Every call to rk.resolve() runs the same pipeline: normalize the input, generate candidates from the data, score them, and decide. Understanding each stage lets you reason about why a result came back as it did — and what to adjust when it doesn't.
The pipeline at a glance¶
input string
→ sentinel check (junk short-circuit)
→ normalization (Unicode NFC + casefold + whitespace)
→ candidate generation (exact code, exact name, FTS, fuzzy, typo correction)
→ as_of filter (hard point-in-time constraint — drops out-of-window candidates)

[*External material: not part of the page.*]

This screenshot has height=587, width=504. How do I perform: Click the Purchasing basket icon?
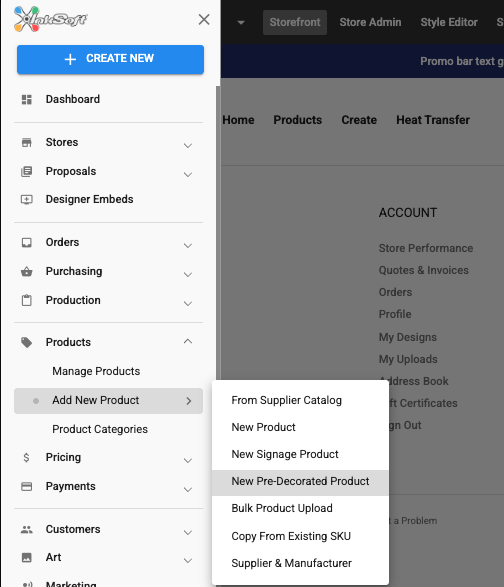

→ scoring (feature extraction + calibrated confidence)
→ decision (threshold + gap check → resolved / ambiguous / no_match)

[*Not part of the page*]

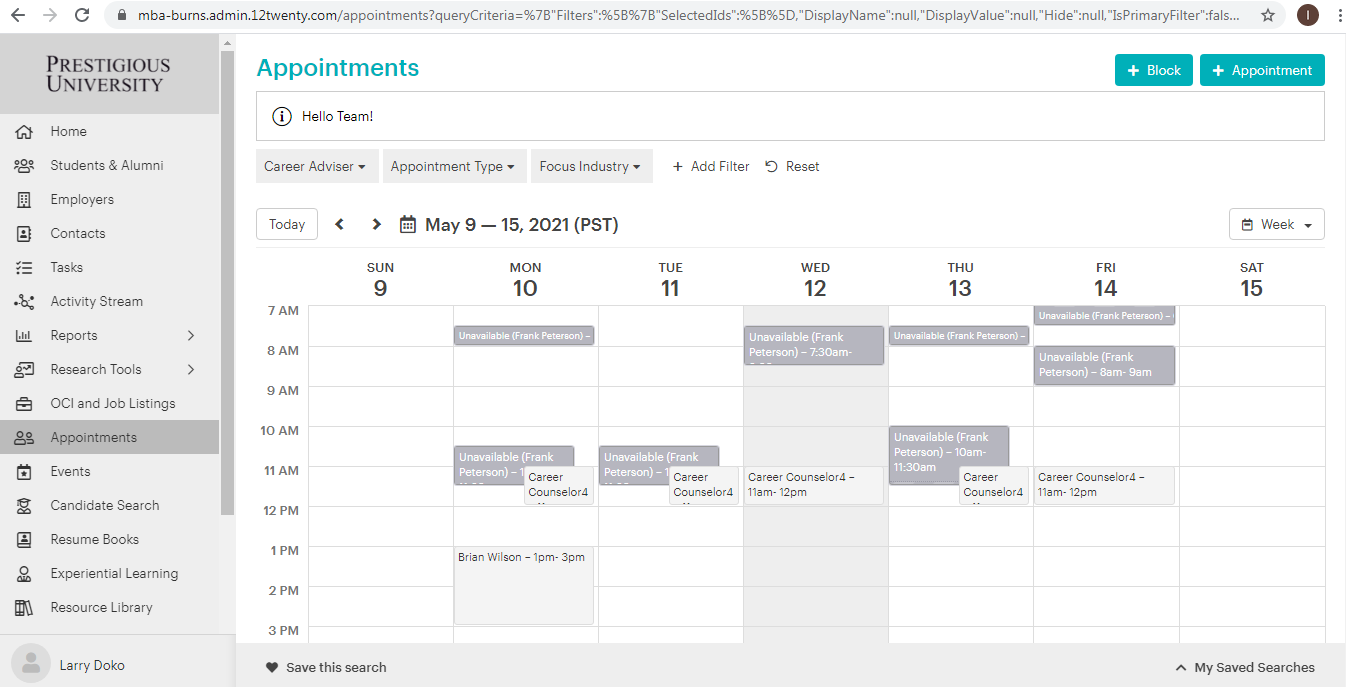Bookmark page with browser star icon
Screen dimensions: 1346x687
(x=1268, y=15)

→ optional pivot (to="iso3", to="flag", …)
No network calls happen at resolution time. The pipeline runs entirely against bundled SQLite data.
Sentinel check¶
Before the pipeline runs, the input is tested against a blocklist of known placeholder strings: "unknown", "n/a", "null", "tbd", "999", and similar. These return no_match immediately.
The blocklist only tests strings of 20 characters or fewer. Longer inputs always reach the pipeline. Legitimate short codes like "NA" (Namibia's ISO 3166-1 alpha-2) are not blocked — the blocklist targets the slash form "n/a" specifically.

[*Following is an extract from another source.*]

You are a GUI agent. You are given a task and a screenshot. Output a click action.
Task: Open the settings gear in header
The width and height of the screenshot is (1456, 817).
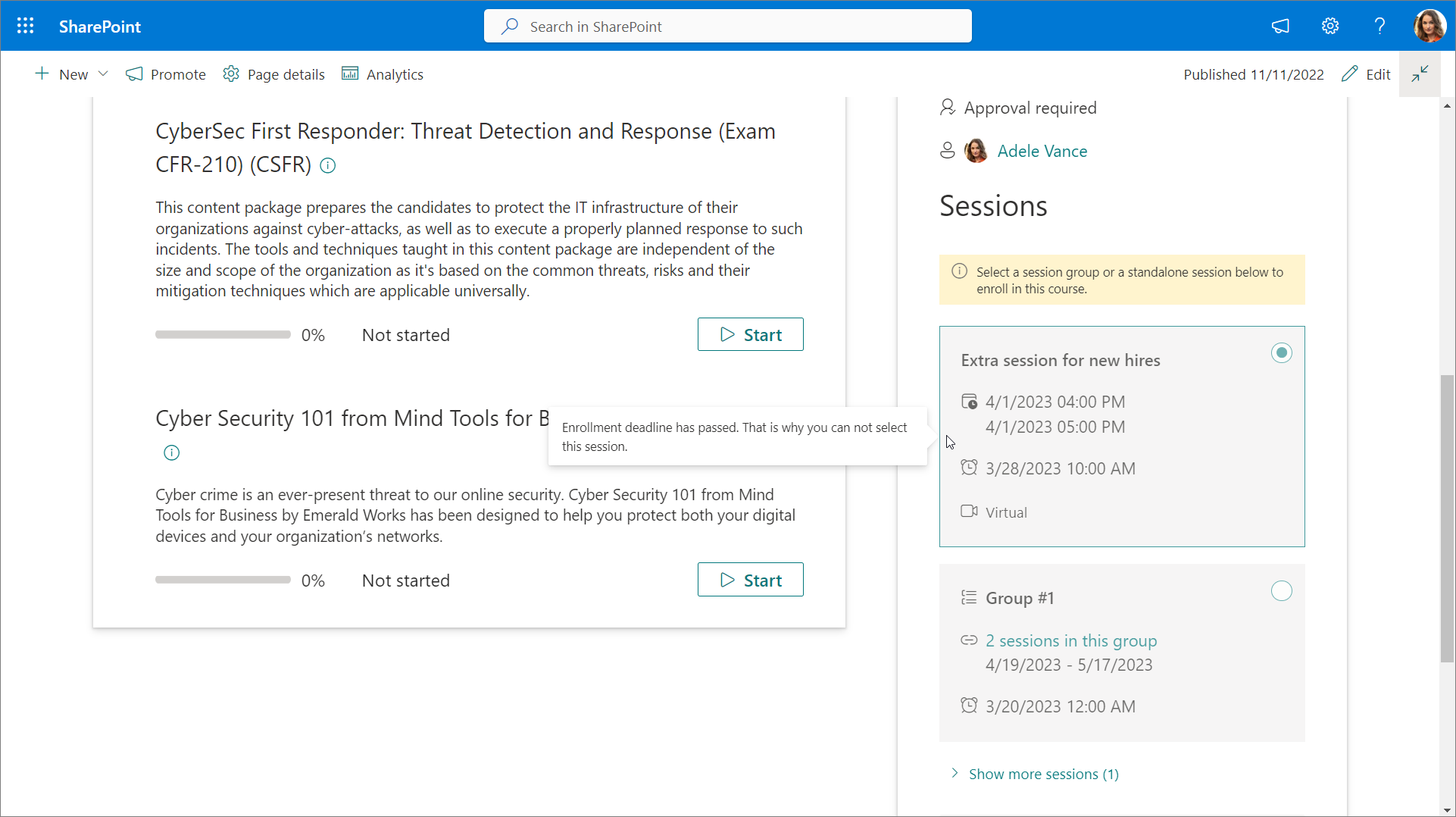pos(1330,27)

You can extend or replace the blocklist:
from resolvekit import Resolver, SentinelBlocklist
r = Resolver.auto(sentinel_blocklist=SentinelBlocklist(extra={"lorem"}))
Or disable it entirely with sentinel_blocklist=None.
Normalization¶
Inputs that survive the sentinel check are normalized before any lookup:
- Unicode NFC composition (so
éande + combining acutematch the same entry) - Unicode casefolding (more thorough than
.lower()— handles ß → ss and similar) - Whitespace collapse (runs of whitespace become a single space, leading/trailing stripped)
The normalized form is what gets compared against the data. The original text is preserved in result.query_text; the normalized form appears in result.explain().normalized_text.
Candidate generation¶
The pipeline runs several sources in order and merges the results before scoring. Sources are ordered by cost and specificity: cheap exact lookups run first; fuzzy and typo-correction sources run after.
exact_code — looks up the input against every registered code system (ISO 3166 alpha-2, alpha-3, DCID, Wikidata ID, and many others). A match here is near-certain. "DEU", "DE", and "country/DEU" all hit this path for Germany.
exact_name — checks the normalized input against canonical names and all registered aliases. "United States", "Estados Unidos", and "Vereinigte Staaten" all resolve via this path.
FTS (full-text search) — runs a SQLite FTS5 query over the name index. Handles partial matches and alternate word orders. "Cote dIvoire" (missing the accent) resolves here at a lower confidence than the accented form.
Fuzzy (rapidfuzz) — computes edit-distance similarity between the query and candidate names. Catches close variants.
SymSpell typo correction — generates spelling corrections for the input before re-running exact and name lookups. "Germny" → corrected to "germany" → hits exact_name for country/DEU. The corrected form still shows exact_name as the match tier because the corrected string matched the canonical name exactly; the SymSpell step is the source, not the tier.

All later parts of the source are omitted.